Out of the mouths of babes.
On a day set aside to honor our nation’s war dead, it was a brief speech from a young girl that set the tone for the Memorial Day service at Bayview Cemetery Monday morning.
“We come here today to honor those who gave their lives,” said 14-year-old Krista Drechsel, this year’s Poppy Girl for American Legion Post 141.
“All branches of the military should be remembered, not for what they fought against, but for what they fought for.”
The quiet, reverent ceremony took place under a shroud of gray skies, raindrops pattering lightly down throughout most of the service.
A Marine Corps League honor guard started the observance, marching down the lane and standing at rest at one end of the graveyard. American Legion Post 141 Commander John Hilberg was the master of ceremonies, and post chaplain, Pastor Darrel Wenzek, gave the invocation.
“We remember the men and women who have given their lives so we can offer this prayer to you,” he prayed.

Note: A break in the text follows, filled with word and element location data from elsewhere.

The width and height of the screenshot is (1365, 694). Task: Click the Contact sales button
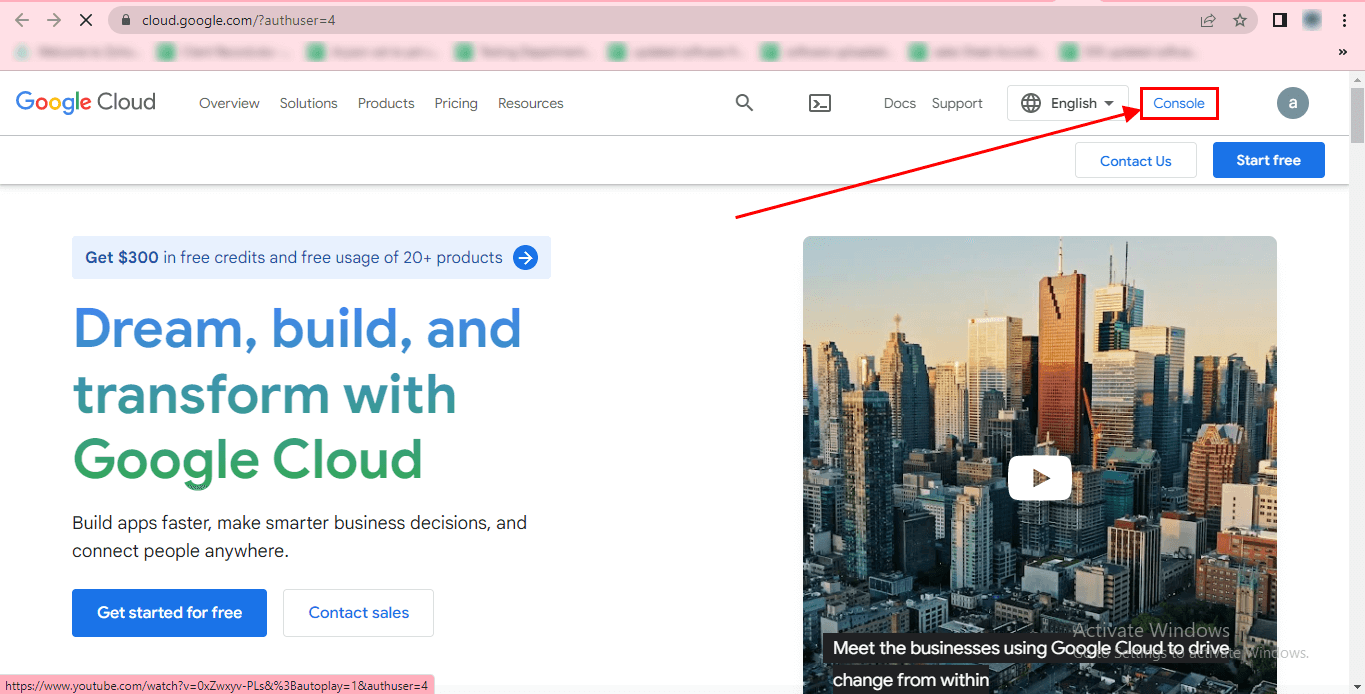[x=358, y=613]
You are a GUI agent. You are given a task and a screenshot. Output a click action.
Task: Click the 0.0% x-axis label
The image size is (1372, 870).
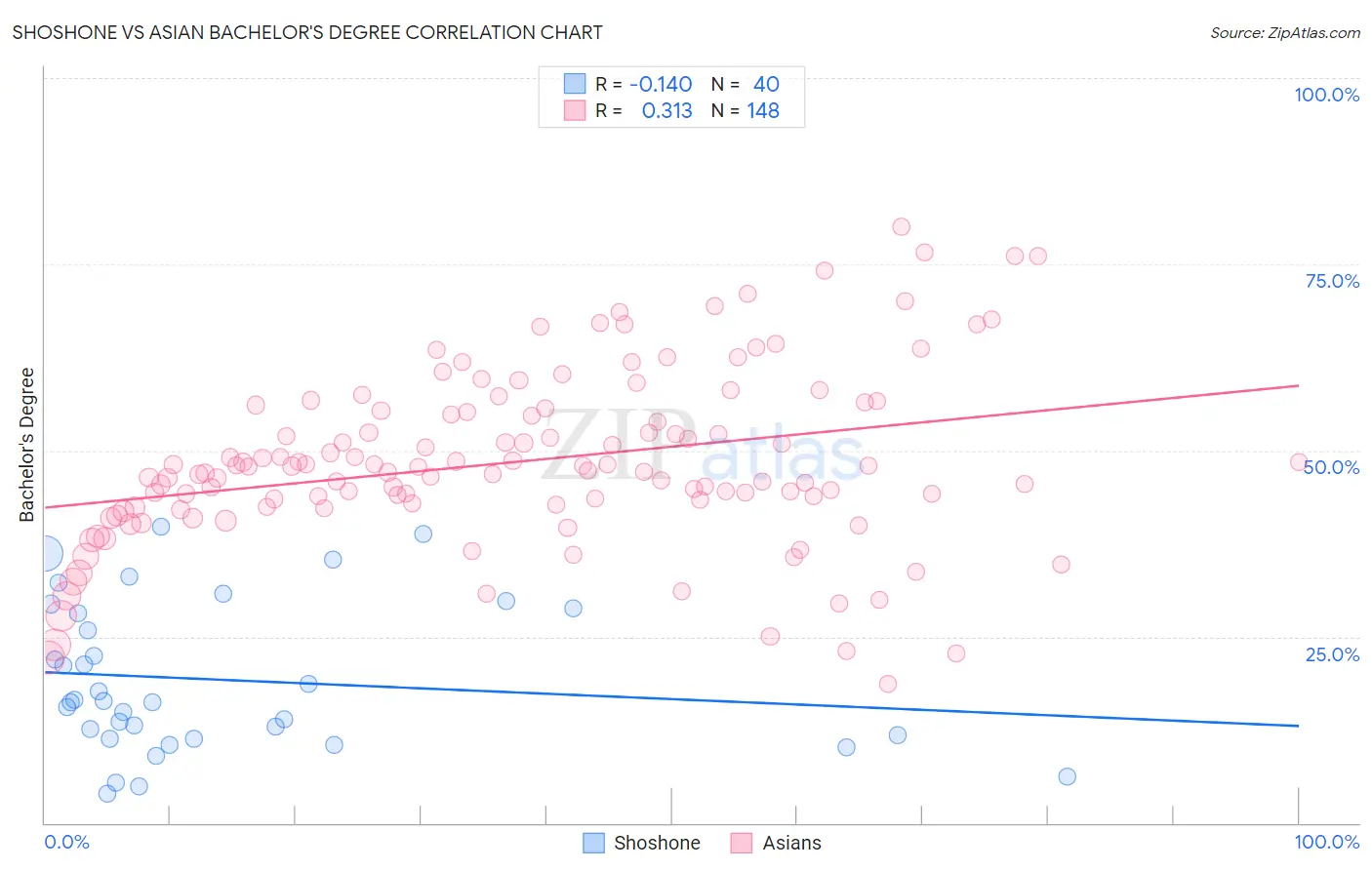67,842
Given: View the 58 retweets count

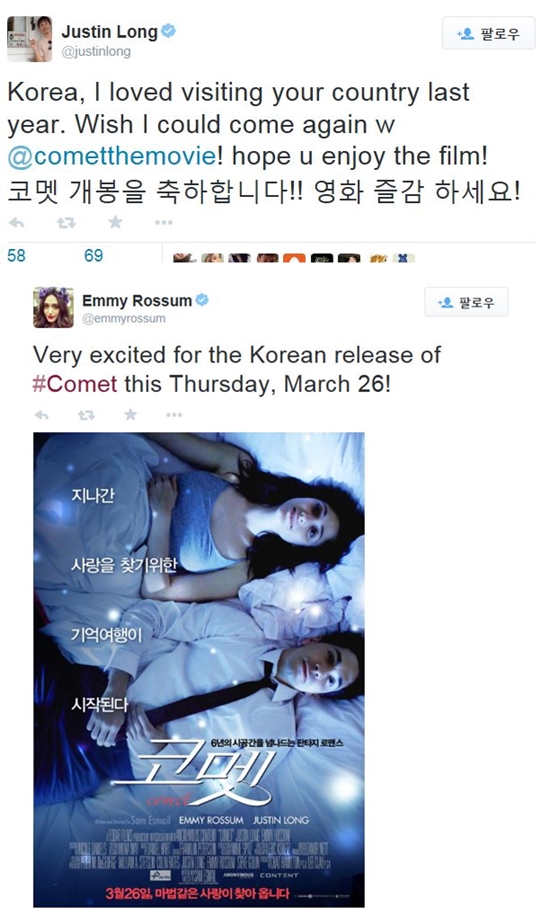Looking at the screenshot, I should [x=16, y=255].
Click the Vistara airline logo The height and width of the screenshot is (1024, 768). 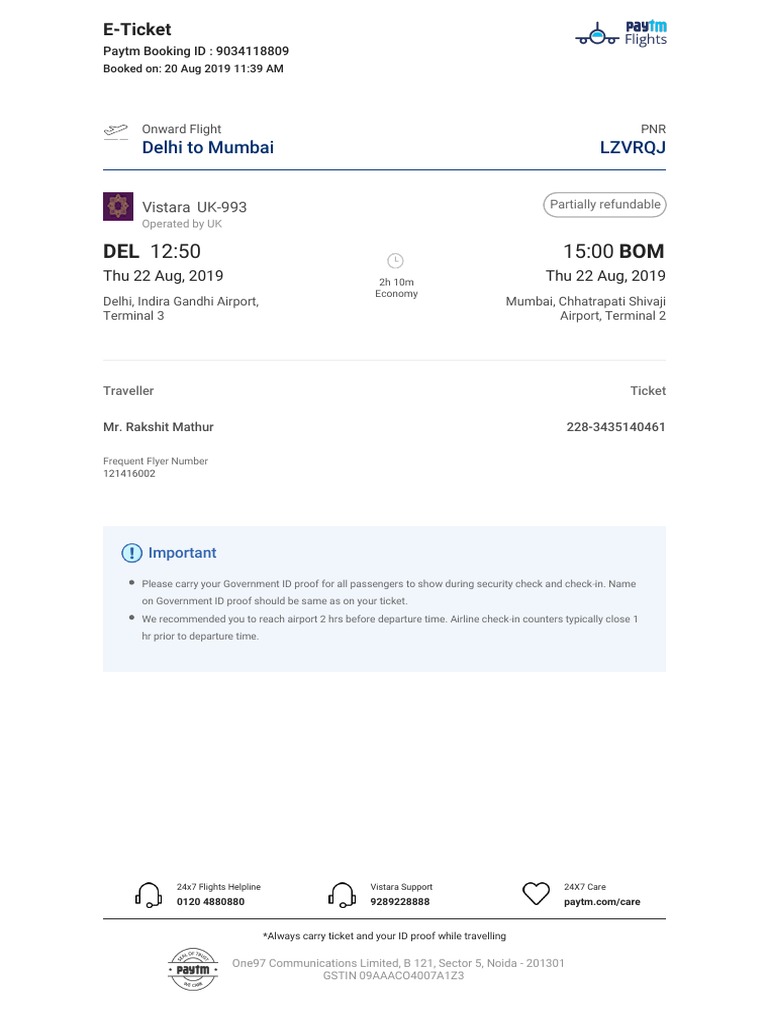pyautogui.click(x=117, y=207)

Guest speaker for the ceremony, Jeff Lauderdale, echoed the sentiment.
“Today we honor America’s patriots,” Lauderdale said.
“Their sacrifice serves as a reminder of the high cost of freedom and our hope for a safer, more free world.”

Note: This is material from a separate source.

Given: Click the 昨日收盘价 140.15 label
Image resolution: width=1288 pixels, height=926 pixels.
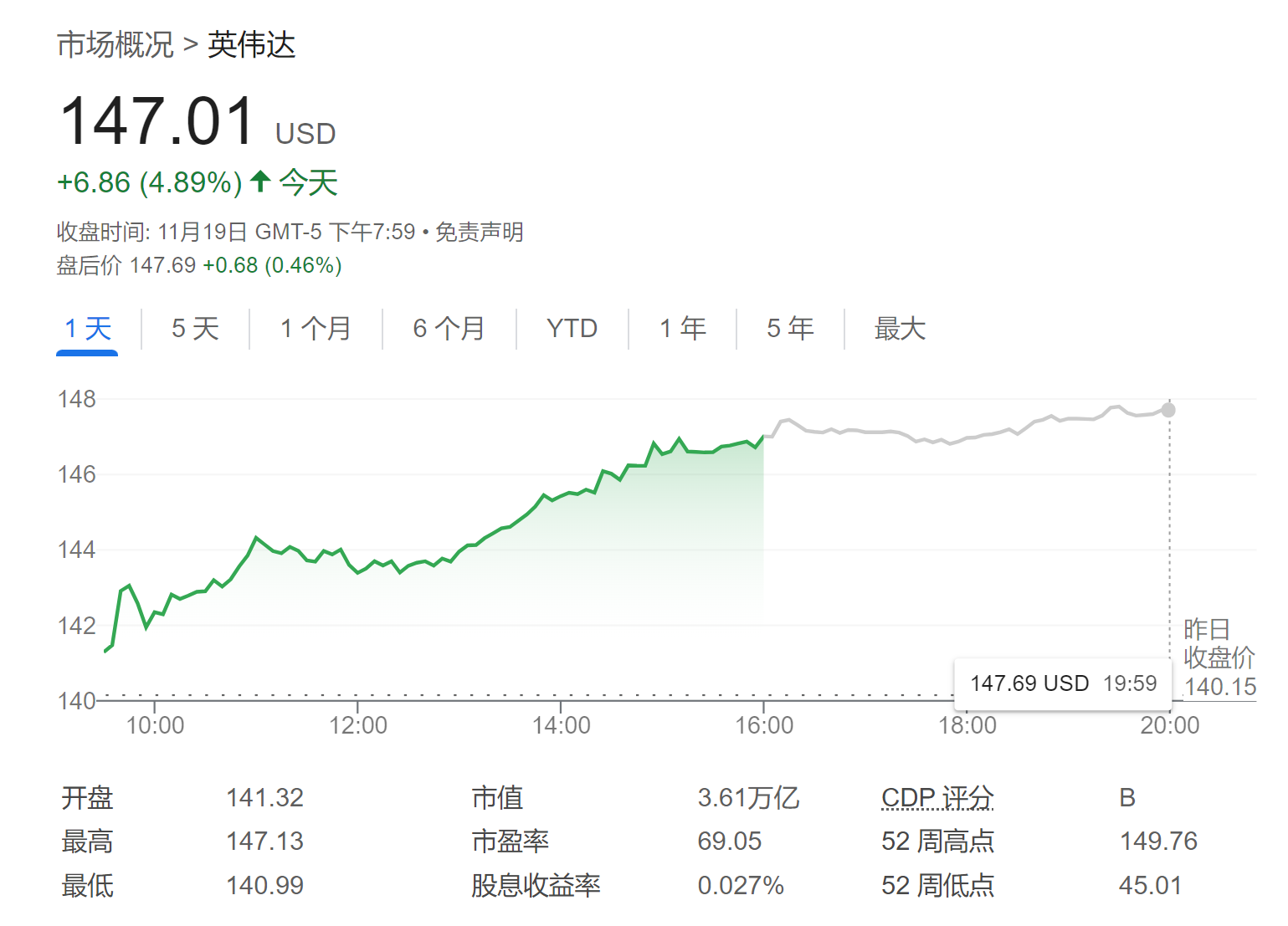Looking at the screenshot, I should (1219, 658).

Lauderdale praised the American Legion and the Veterans Resource Center, who organized the ceremony, along with a potluck and a remembrance ceremony at the post following the cemetery service. He said Memorial Day offers the “opportunity to think about our country, our birthright and the responsibility of citizenship.”

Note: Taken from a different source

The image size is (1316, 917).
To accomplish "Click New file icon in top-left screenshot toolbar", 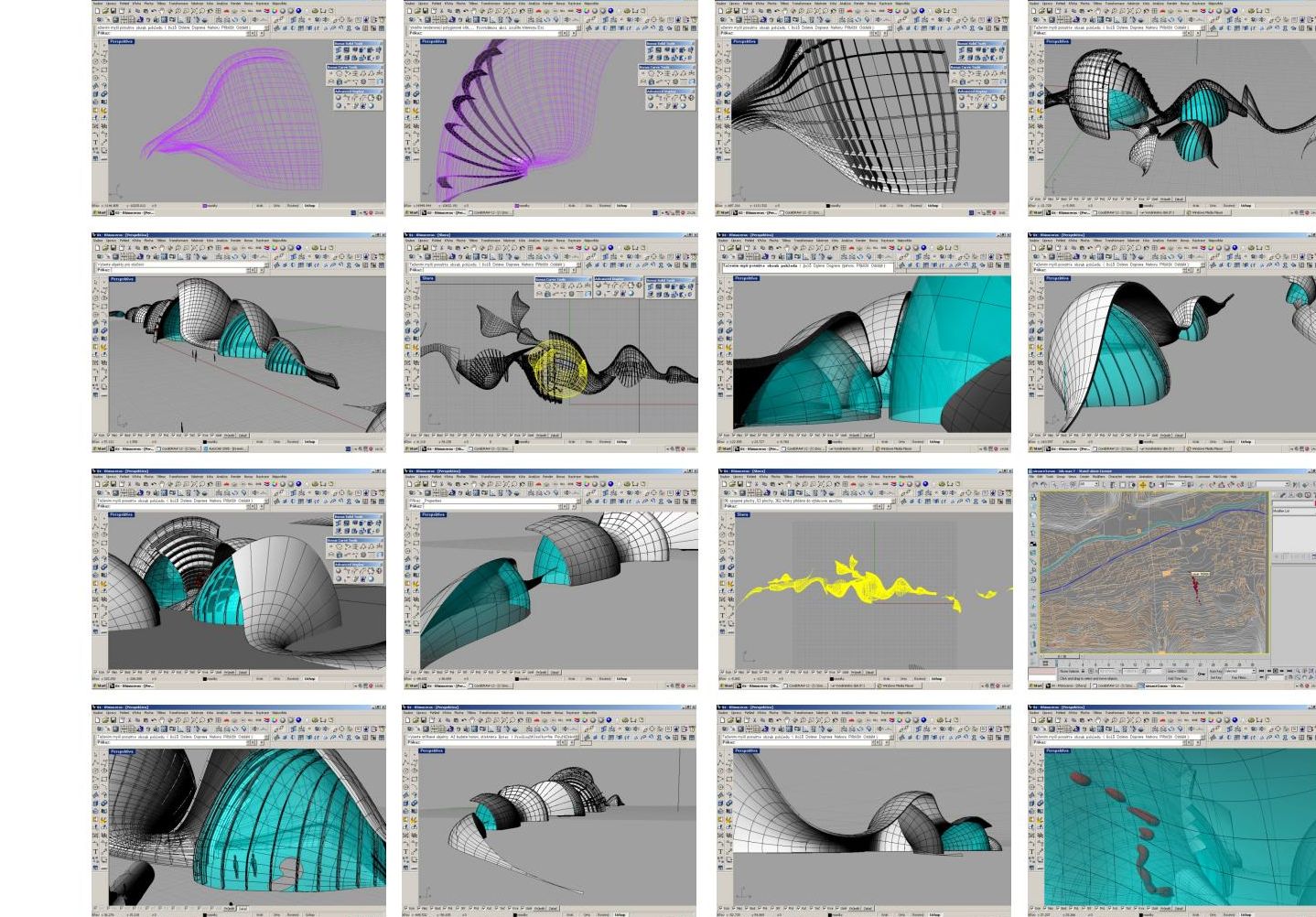I will coord(96,12).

“The mortar that binds us together is mixed with the blood and tears of those who died in battle,” he said. “We can never repay that debt. We must ensure that their memory and their spirit do not die with them.”
Also important to remember, said Lauderdale, are those who returned from battle, but at a cost.
“We must also remember those who returned with the scars of the battle of war,” he said. “Today is mostly about refusing to forget. Let us resolve to renew our commitment to peace, freedom and prosperity.”
Following a rifle ceremony by the Marine Corps League honor guard, the sound of “Taps” floated across the cemetery as a member of the American Legion played the 24-note homage.
Glen Vaughn, an Army veteran who came to the ceremony in uniform, teared up when asked what should be remembered on Memorial Day.
“The men and women in Iraq and Afghanistan,” he said, his voice breaking. “And the dedication of all the volunteers who have served.”